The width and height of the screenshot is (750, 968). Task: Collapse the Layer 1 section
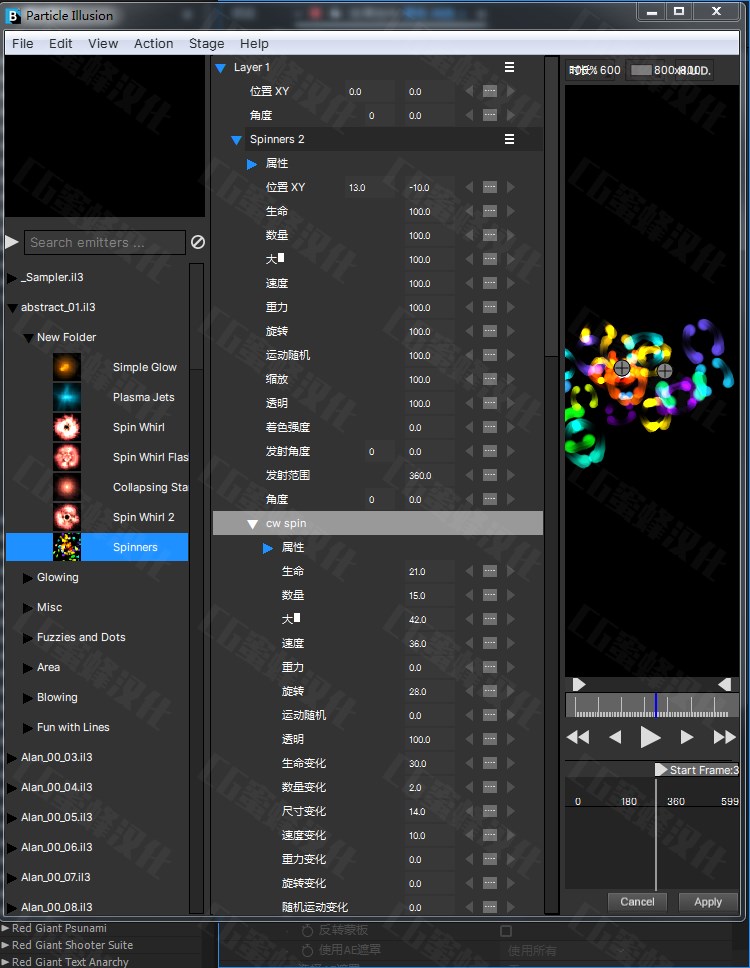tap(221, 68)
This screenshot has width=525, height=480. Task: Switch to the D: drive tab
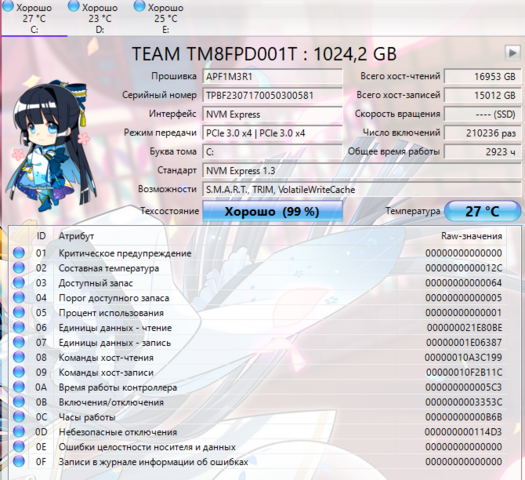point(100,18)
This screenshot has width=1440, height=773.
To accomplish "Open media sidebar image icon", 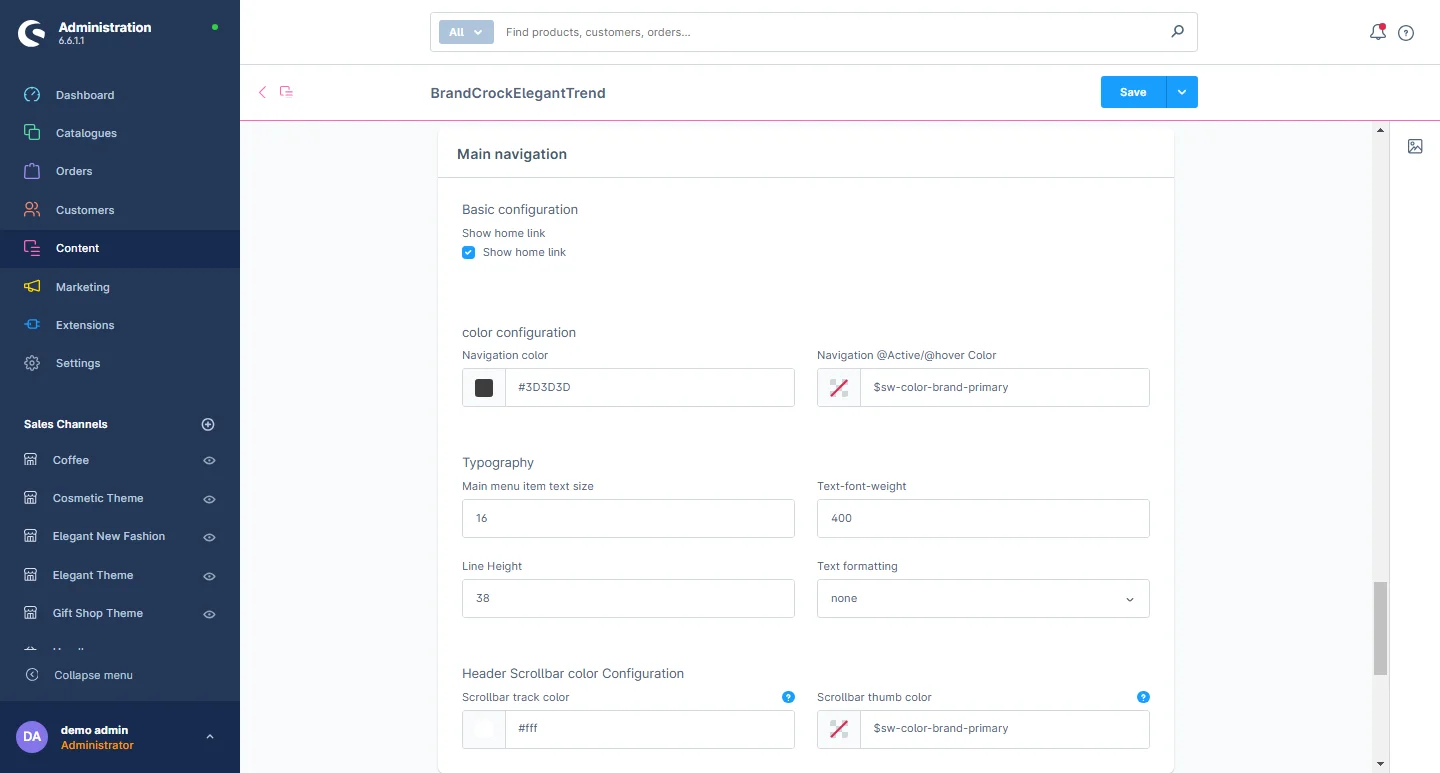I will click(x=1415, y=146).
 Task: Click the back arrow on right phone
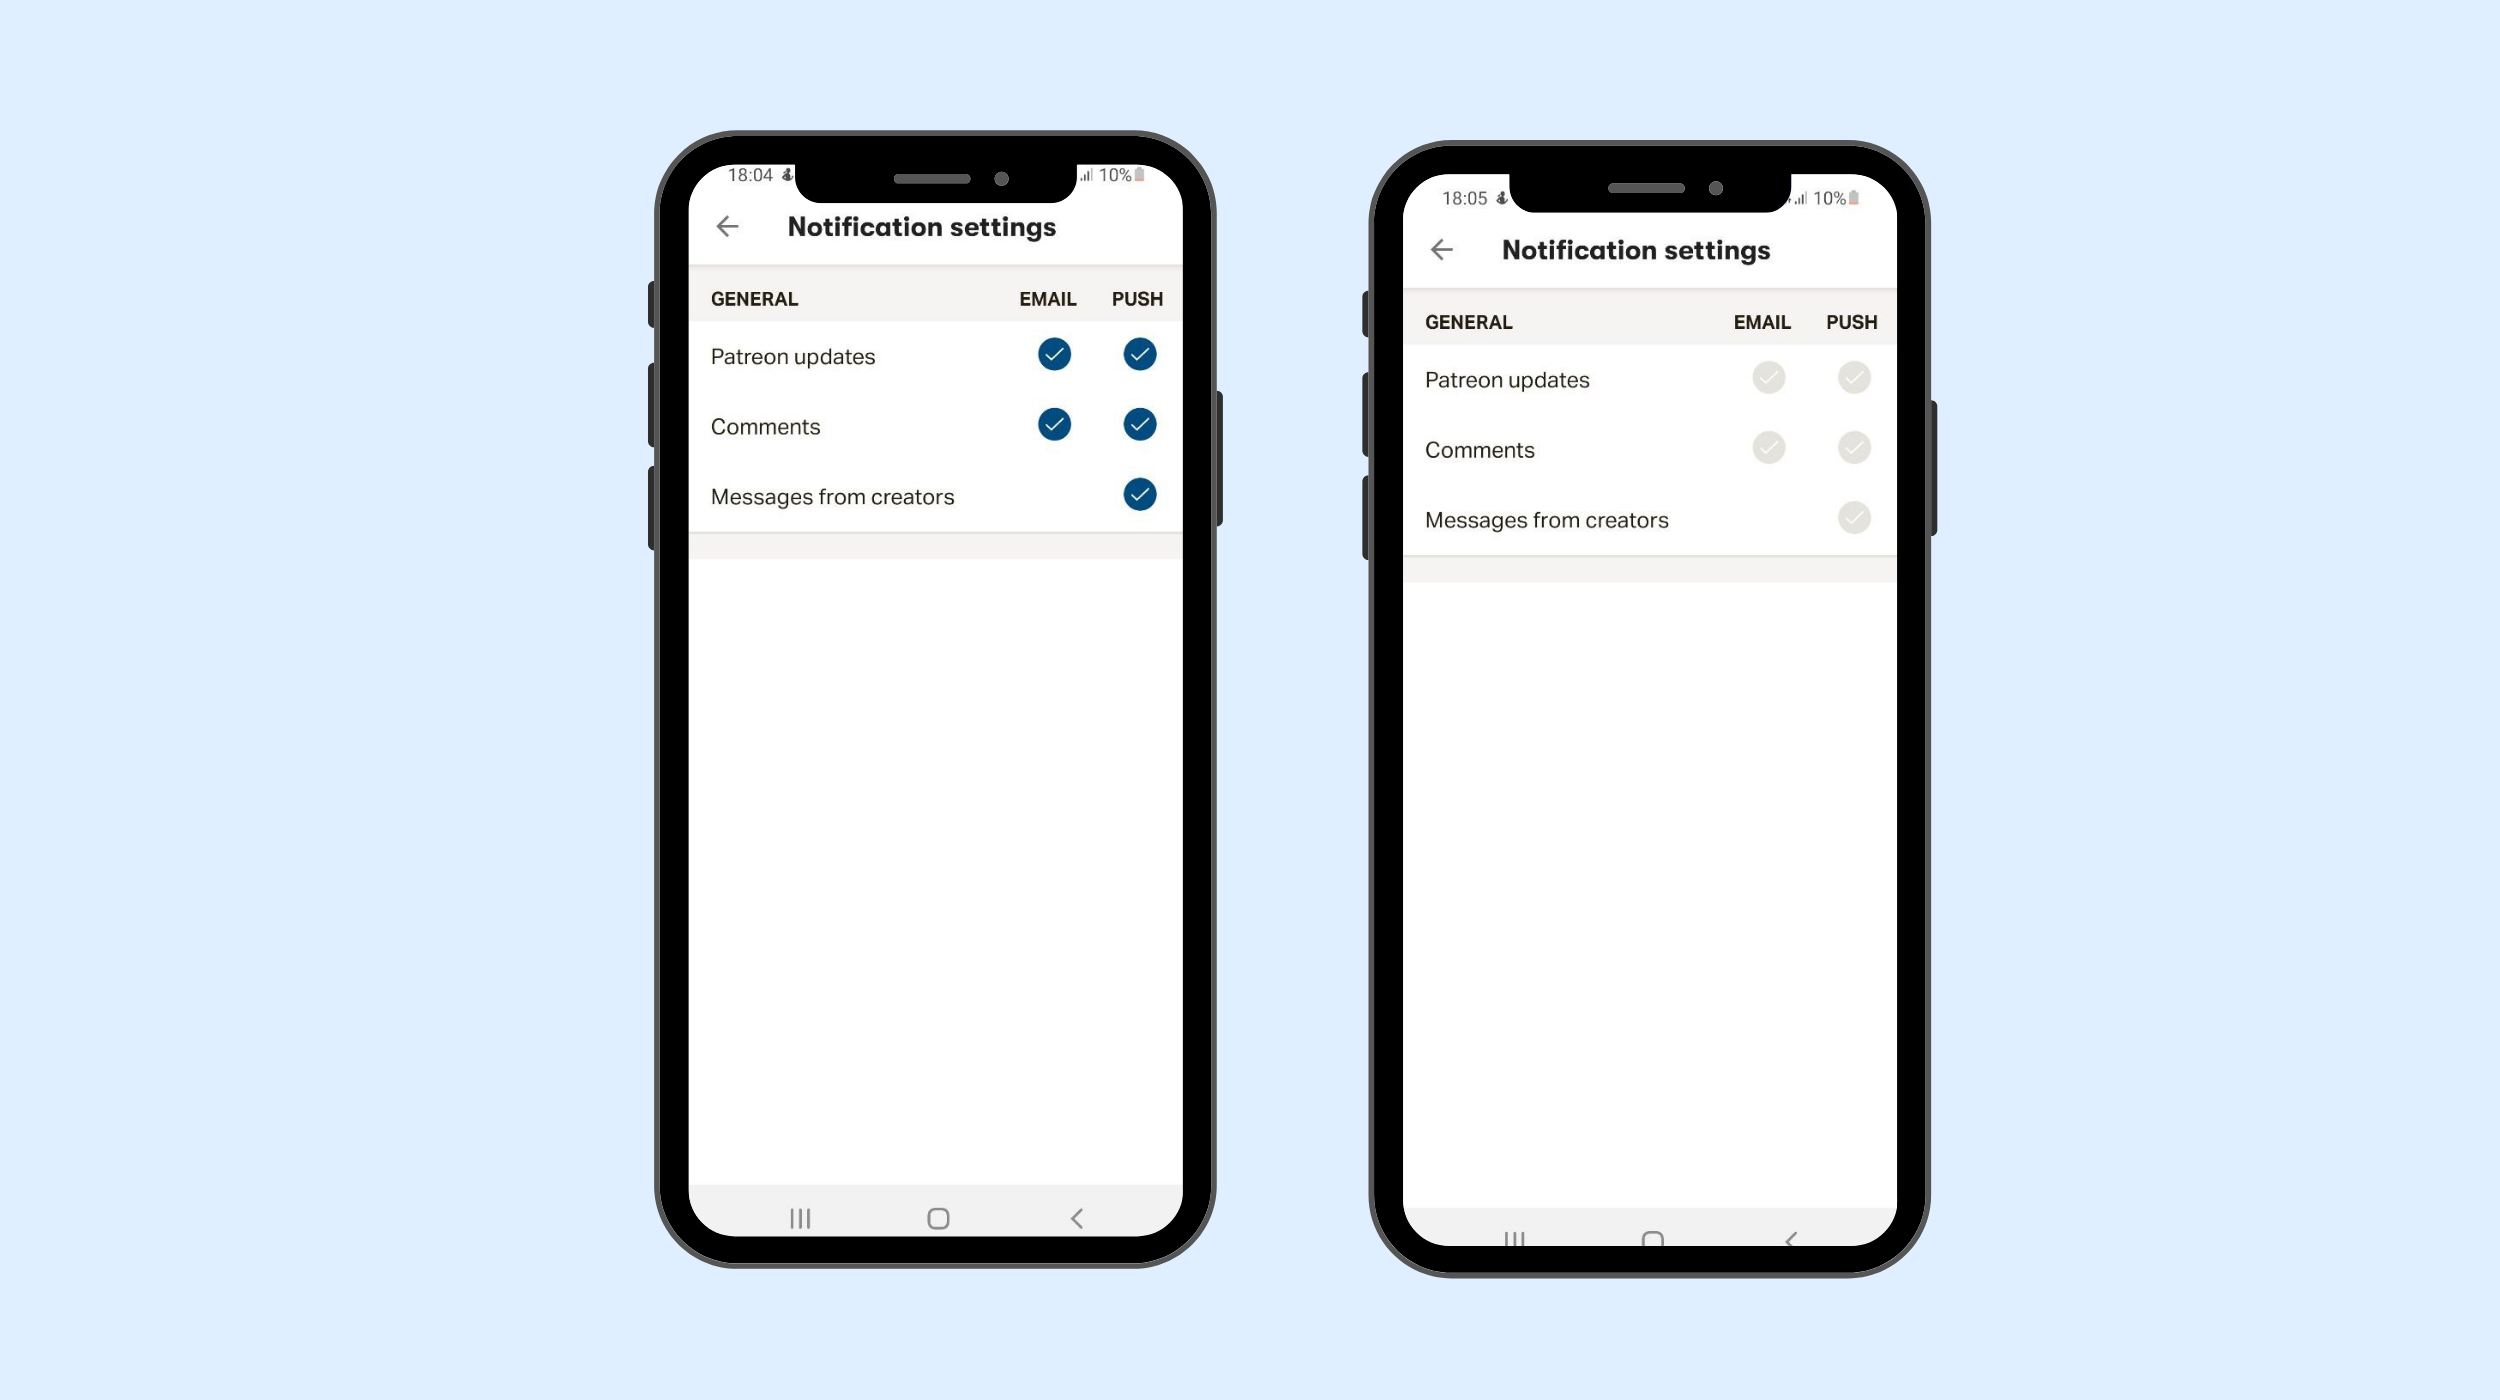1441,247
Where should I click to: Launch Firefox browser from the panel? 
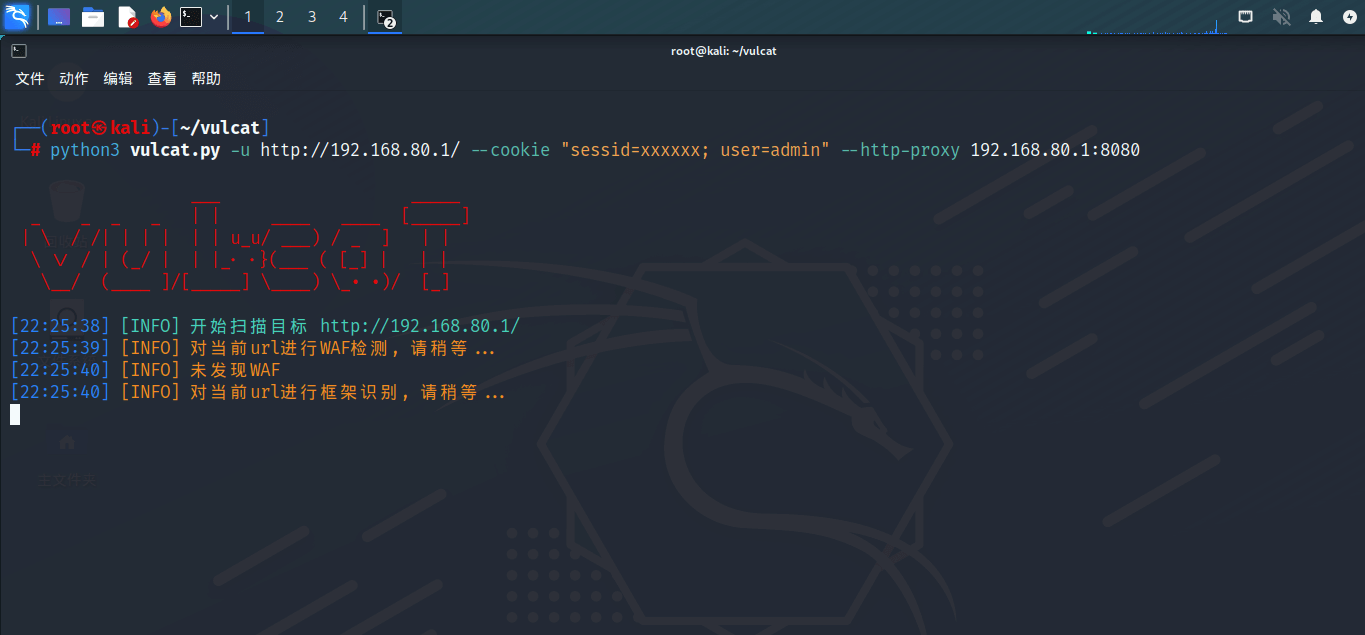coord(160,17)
○ ○ ○ ○ ○ ○ ○
### EXERCISE OBJECTIVE
Reproduce exactly the lines above from the one with "Where should I" through the last line of the data, keeping both ends and dropping the pictures.

### FINISHED TASK
Where should I click to: Launch Firefox browser from the panel? 
coord(160,17)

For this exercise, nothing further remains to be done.